Problem statement — Please repeat the lines below, exactly and only, from the one that holds "The height and width of the screenshot is (384, 617)." through the one that holds "Click the clock icon beside 13:10:00.083".

Materials provided —
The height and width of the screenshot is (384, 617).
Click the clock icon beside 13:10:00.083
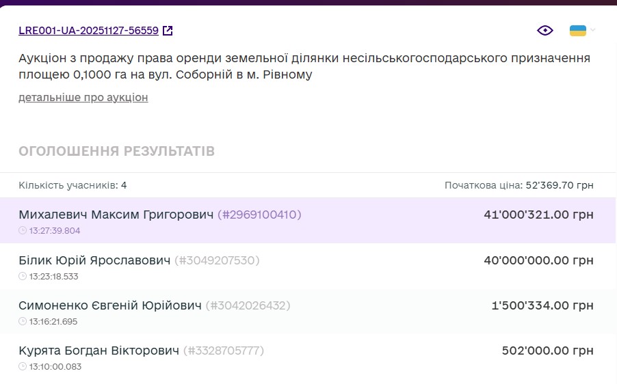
==
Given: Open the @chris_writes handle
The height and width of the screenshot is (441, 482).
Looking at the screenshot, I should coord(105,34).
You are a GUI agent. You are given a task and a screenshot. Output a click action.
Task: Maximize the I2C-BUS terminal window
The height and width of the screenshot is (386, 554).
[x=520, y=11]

Reply to the task —
The height and width of the screenshot is (384, 617).
Click the clock icon beside 13:10:00.083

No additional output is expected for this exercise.